The last time I was called for jury duty, it was a criminal case. I had a terrible flu virus at the time, but I still had to wait until eventually being sent home. There was no way any person in that courtroom could have been unaware of my illness. We were all brought into the courtroom together. I don’t remember how many of us there were, but it seems to me it was well over a dozen. Each one of us was asked a handful of questions by each side and that’s as far as I got. When we took our first break, I was sent packing.
I think the Court is given leeway in jury selection, especially in non-capital cases such as this one. It’s second-degree murder George Zimmerman is facing and that’s why it will be a panel of six jurors. Generally, two alternates suffice, but this case is very unusual and high-profile, so Judge Nelson was wise to opt for two more than the norm. There will be 6+4.
From what we saw in the courtroom today, it’s a very tedious process. Aside from early motions, most of the morning and a good chunk of the afternoon — except for lunch, of course — dealt with explaining the process to the 100 jurors brought in for the day; asking them to fill out preliminary questionnaires and to introduce the defendant to them. The judge then went through important legal details with the attorneys while they tried to decipher what some of the people wrote, before finally sitting them down one by one to ask more detailed questions that are intended to go beyond the scope of the questionnaire. Four were interviewed today, and I expect a lot more tomorrow; perhaps a dozen or so — maybe more. I hope.

Activity A | List the steps of the jury selection process that the writer describes seeing in the courtroom today in the jury selection commentary, leaving out the early motions and lunch.
Activity B | Resume the jury selection commentary after its final sentence, "I hope."

Data section |
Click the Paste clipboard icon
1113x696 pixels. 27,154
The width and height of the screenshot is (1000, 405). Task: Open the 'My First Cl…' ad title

Response area A |
1. Explaining the process to the 100 jurors brought in for the day
2. Asking them to fill out preliminary questionnaires
3. Introducing the defendant to them
4. The judge going through important legal details with the attorneys while the attorneys tried to decipher what some of the people wrote
5. Sitting the jurors down one by one to ask more detailed questions intended to go beyond the scope of the questionnaire

Response area B |
The people interviewed today will not be picked for the jury, in my opinion. B-12, up first, was a female. She seemed to want to be on the panel. She also said she had heard that Zimmerman was following the victim. B-29 moved to Seminole County from Chicago four months ago. She’s a Certified Nursing Assistant. She sounded compassionate enough; too much, I’d say, because she said any child’s death would affect her as a mother. She also said it would be a burden to leave her children without their mother if sequestered. She did say it wouldn’t be impossible. She has a 19 year old, a 10 year old, and 3 year old twins. B-30 will be remembered for saying he’d rather be called thirty than be sixty-five. He was asked questions by a local TV reporter several months ago while dining with family in a Sanford restaurant. He would be perfect for the defense because he seems to fit the type of mold they are seeking as an older, more conservative male. He could be a gun owner, although nothing like that was made clear. It’s interesting to note that the prosecution went easy on him and it was actually the defense that elicited more information about his news and TV watching habits, which may have hurt his chance to be selected. Sadly, he also lost his wife about the same time Trayvon was shot and killed. Finally, we have B-76. She seemed to be very open-minded. She and her husband do not watch cable television. As a matter of fact, they have an old-fashioned antenna in their attic. She was aware of some of the court hearings. She had heard of the case prior to and leading up to Zimmerman’s arrest. She saw Mark O’Mara on the news. She saw Trayvon’s parents on the news. When asked, she said she recognized the boy’s mother sitting in the gallery, but not one of the family attorneys, Natalie Jackson. Ben Crump was not present at the time. She and her children had discussed the case, but she did say they are very open-minded and hadn’t formulated an opinion. Remember, the law says you don’t have to be stupid about the news; you just have to keep an open mind.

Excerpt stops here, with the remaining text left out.